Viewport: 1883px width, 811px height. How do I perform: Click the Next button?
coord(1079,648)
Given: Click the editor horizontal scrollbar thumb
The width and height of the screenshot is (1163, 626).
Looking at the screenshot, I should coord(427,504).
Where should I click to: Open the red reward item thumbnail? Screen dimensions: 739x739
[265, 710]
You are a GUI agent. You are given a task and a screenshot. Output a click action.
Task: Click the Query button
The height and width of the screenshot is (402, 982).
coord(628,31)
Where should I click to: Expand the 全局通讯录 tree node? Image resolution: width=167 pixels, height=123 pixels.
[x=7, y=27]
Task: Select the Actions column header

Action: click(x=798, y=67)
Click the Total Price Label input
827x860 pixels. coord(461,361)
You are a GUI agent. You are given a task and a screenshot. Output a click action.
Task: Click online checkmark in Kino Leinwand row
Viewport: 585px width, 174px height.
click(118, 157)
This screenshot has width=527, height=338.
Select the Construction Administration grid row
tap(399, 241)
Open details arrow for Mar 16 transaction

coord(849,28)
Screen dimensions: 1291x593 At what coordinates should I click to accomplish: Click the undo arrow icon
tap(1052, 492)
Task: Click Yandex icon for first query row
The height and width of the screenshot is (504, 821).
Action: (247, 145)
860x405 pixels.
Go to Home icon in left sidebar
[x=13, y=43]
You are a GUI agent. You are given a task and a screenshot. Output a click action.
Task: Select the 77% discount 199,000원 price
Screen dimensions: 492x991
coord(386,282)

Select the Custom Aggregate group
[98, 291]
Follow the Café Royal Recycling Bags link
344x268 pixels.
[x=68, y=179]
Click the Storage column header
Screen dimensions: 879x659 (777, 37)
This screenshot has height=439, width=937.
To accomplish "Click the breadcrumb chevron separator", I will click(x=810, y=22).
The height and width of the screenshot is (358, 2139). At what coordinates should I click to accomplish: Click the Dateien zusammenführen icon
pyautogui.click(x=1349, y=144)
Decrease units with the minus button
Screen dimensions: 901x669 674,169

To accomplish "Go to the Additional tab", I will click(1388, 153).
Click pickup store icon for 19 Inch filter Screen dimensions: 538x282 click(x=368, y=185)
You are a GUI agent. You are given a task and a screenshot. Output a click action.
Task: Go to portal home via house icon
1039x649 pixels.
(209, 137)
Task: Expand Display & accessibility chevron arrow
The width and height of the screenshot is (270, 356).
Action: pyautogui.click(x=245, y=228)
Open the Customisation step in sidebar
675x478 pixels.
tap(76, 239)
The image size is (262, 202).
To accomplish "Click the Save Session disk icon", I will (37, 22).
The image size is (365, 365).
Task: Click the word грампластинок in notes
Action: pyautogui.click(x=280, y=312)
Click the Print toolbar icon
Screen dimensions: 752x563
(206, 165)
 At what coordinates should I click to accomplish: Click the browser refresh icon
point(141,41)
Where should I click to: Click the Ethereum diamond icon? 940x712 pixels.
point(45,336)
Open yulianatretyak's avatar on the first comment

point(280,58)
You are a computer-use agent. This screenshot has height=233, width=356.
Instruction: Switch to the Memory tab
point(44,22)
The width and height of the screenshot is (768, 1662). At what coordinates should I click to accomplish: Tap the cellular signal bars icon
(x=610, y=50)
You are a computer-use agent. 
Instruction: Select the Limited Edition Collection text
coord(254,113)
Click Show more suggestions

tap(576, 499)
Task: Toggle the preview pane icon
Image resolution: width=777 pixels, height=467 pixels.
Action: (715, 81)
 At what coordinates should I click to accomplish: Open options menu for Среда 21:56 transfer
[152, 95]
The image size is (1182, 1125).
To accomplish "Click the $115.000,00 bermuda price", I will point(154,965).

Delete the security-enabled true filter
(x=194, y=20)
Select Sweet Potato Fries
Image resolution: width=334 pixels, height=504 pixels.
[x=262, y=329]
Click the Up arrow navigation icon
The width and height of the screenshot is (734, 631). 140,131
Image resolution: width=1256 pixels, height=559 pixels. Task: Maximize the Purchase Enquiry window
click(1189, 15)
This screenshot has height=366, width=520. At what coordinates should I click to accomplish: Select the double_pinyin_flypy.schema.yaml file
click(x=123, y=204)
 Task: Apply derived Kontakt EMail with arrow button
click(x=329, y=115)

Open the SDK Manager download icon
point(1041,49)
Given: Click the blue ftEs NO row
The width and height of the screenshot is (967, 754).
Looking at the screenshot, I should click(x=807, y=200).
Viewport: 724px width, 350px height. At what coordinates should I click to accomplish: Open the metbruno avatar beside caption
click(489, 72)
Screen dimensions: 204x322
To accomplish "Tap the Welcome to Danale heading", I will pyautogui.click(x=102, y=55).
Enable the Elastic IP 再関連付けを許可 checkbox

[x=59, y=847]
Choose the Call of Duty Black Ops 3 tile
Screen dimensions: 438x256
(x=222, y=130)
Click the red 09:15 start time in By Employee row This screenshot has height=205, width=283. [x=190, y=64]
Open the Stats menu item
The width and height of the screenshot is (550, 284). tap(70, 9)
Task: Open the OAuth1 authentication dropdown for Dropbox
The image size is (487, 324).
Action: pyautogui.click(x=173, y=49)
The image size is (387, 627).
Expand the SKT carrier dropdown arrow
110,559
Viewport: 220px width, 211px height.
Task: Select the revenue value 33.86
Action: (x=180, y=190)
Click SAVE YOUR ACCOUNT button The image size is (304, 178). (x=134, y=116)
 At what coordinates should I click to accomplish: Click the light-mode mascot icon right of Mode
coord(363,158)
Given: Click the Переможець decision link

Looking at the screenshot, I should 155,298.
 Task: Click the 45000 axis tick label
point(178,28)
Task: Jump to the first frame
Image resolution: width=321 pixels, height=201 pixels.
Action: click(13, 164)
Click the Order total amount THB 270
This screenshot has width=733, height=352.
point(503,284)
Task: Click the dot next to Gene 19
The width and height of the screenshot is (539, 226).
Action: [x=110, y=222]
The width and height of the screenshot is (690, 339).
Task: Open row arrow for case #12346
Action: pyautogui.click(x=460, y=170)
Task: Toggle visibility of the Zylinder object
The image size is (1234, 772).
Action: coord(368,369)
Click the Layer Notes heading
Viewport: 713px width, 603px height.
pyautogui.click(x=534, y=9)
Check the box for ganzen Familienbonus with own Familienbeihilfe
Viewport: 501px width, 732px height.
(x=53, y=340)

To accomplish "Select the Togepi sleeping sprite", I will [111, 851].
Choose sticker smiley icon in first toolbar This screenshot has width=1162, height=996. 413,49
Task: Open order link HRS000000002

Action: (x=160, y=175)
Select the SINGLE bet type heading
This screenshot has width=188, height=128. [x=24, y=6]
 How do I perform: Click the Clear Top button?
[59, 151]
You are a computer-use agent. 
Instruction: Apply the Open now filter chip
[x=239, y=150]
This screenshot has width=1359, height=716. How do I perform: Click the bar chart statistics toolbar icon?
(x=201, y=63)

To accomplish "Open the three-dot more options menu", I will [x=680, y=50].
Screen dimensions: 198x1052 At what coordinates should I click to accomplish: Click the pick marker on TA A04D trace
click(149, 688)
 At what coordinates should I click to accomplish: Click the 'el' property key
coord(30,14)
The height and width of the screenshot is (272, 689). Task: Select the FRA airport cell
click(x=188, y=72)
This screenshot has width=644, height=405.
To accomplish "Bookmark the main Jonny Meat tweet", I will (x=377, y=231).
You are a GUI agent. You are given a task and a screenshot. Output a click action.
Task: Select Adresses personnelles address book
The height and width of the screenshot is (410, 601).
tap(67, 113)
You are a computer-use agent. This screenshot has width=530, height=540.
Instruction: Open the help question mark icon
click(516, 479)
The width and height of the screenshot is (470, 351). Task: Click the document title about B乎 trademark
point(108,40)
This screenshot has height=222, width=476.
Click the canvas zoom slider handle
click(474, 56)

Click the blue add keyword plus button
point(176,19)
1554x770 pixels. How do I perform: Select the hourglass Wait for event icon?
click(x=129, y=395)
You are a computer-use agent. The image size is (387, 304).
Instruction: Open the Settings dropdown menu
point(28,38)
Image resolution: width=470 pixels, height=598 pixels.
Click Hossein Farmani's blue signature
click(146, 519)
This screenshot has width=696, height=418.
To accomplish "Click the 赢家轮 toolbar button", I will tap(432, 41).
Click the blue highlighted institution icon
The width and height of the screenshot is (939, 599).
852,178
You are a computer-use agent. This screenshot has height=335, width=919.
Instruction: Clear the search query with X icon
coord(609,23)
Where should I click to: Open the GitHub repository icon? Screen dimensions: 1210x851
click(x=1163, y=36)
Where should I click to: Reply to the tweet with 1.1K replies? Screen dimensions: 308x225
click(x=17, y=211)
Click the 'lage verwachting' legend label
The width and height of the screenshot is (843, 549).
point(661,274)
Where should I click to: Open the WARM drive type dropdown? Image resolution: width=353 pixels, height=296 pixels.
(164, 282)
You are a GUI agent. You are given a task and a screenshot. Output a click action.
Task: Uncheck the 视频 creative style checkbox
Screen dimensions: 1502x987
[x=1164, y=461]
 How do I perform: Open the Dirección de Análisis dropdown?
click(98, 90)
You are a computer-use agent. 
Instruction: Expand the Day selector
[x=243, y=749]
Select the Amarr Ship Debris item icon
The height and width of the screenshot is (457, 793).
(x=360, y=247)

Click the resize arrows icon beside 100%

Task objective.
Would you show each line of the material above that contains the string "Choose"?

Solution to this exercise.
Choose the Call of Duty Black Ops 3 tile
Choose sticker smiley icon in first toolbar This screenshot has width=1162, height=996. 413,49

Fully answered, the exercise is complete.